Morti bianche e coscienze da pulire

Dopo l’ennesima tragedia sul lavoro, si è riaperta la bagarre sui media e nel mondo politico: bisogna assolutamente fare qualcosa. Naturalmente la soluzione è “ovvia” a tutti: servono più regole – evidentemente non ce ne sono abbastanza – e naturalmente sanzioni durissime per le imprese; anche perché siamo a un mese dalle elezioni, e gli operai votano, mentre le imprese no.
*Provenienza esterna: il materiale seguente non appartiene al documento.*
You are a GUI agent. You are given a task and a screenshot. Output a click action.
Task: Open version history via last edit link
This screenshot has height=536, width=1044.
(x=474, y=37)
E’ il solito giochetto ipocrita in cui ai vari partecipanti nella recita non potrebbe importare di meno degli operai; bisogna soltanto pulirsi la coscienza e mettersi in luce sui giornali.
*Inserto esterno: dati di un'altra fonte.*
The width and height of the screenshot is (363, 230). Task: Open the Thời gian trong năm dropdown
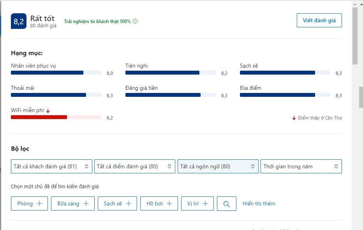[x=301, y=166]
Peccato che, a fronte di aziende che appaiono già a prima vista scientemente colpevoli di mancata prevenzione come la Thyssen-Krupp, la maggior parte dei casi di morte bianca riguardi quel mondo polverizzato delle microimprese che è così tipico dell’Italia; e quindi, il fantoccio del manager cattivo che sfreccia sul suo Cayenne sghignazzando alle spalle dei poveri operai è un po’ più difficile da trovare, e anzi si giunge alla conclusione sconsolata del procuratore di Molfetta che allarga le braccia e dice che il colpevole era lì sottomano, peccato che sia morto anche lui nell’incidente.
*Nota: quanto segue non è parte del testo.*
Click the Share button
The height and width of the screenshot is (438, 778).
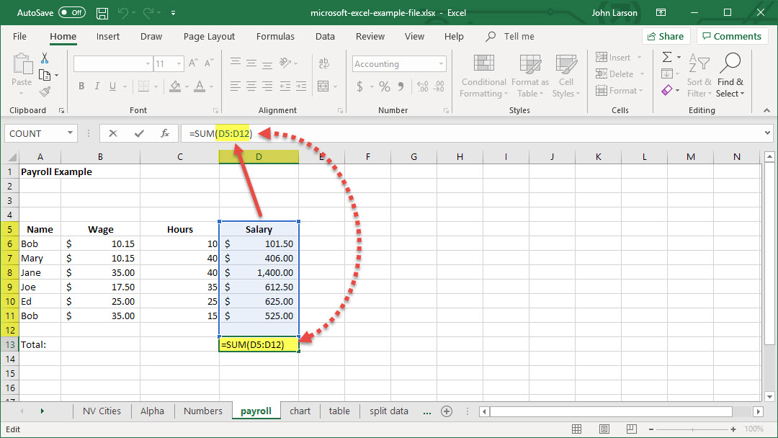664,36
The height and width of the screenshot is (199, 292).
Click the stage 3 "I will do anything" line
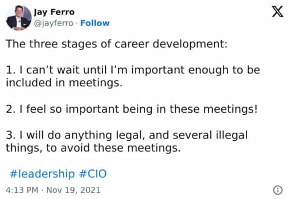click(x=132, y=135)
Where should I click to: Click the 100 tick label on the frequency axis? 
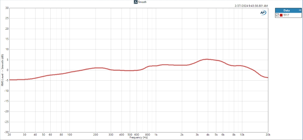click(x=70, y=135)
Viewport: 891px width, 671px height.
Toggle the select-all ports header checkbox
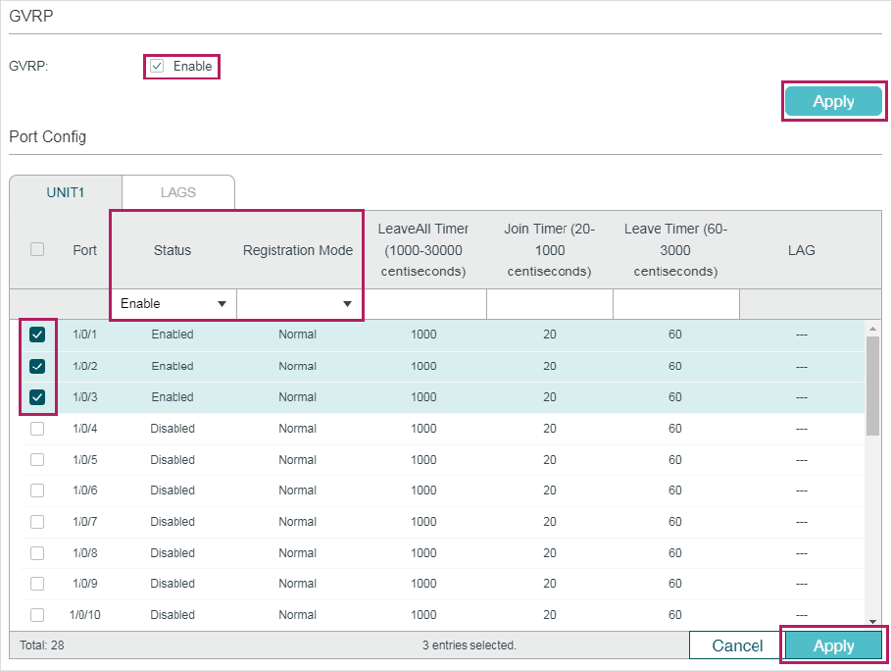click(37, 249)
Il concetto di “sicurezza” è semplice in apparenza, ma difficile da definire: è profondamente personale e anche profondamente culturale. Del resto, queste sono foto che ho scattato io a Pechino tre mesi fa:

DSC01969.JPG
DSC01973.JPG

Da noi, un cantiere dove l’impalcatura non ha nemmeno le assi, e gli operai camminano tranquillamente sui tubi, se va bene imbragati ma più spesso no, non sarebbe comunque concepibile; là è la normalità.

In più, certi lavori sono pericolosi per definizione; si possono e si devono prendere tutte le precauzioni possibili, ma un pompiere o uno che svuota cisterne di gas velenoso sono sempre soggetti all’errore, quando non all’imponderabile. Non credo che il titolare dell’azienda di Molfetta, che si è calato nella cisterna cercando di salvare i propri operai ed è morto anche lui, possa aver coscientemente lesinato sul livello di sicurezza che doveva garantire se stesso; e quindi, se proprio non vogliamo rassegnarci a considerare le fatalità come fatalità, dobbiamo concentrarci non sulle regole e sulla ricerca di colpevoli, ma sul fatto che certi lavori, ancora oggi, vengono svolti – sia dall’operaio che dal padrone – con leggerezza, senza preparazione e senza una adeguata coscienza del pericolo.

Forse allora una adeguata formazione sui pericoli del proprio lavoro potrebbe fare molto di più dell’ennesima legge draconiana. In Italia, invece, l’idea per risolvere un qualsiasi problema – e potremmo parlare della privacy, o della nuova procedura per dimettersi, una magistrale esibizione di burocratismo anni ’70 – è di fare una legge dettagliatissima e durissima, che però si concentra sulla necessità di stendere un pezzo di carta, che guarda caso può essere steso soltanto da un “esperto” di qualche casta o da un ufficio pubblico previa riscossione della relativa tassa, la quale va ovviamente a carico dell’azienda perché, si sa, l’azienda è cattiva per principio e ancora grazie che non la chiudiamo del tutto. Come risultato, l’azienda paga, porta a casa 300 pagine di copia e incolla da infilare in fondo a un armadio, e continua a comportarsi esattamente come prima. E gli operai continueranno a morire.

[tags]lavoro, economia, operai, morti bianche, incidenti, sicurezza sul lavoro, molfetta, cina, ipocrisia[/tags]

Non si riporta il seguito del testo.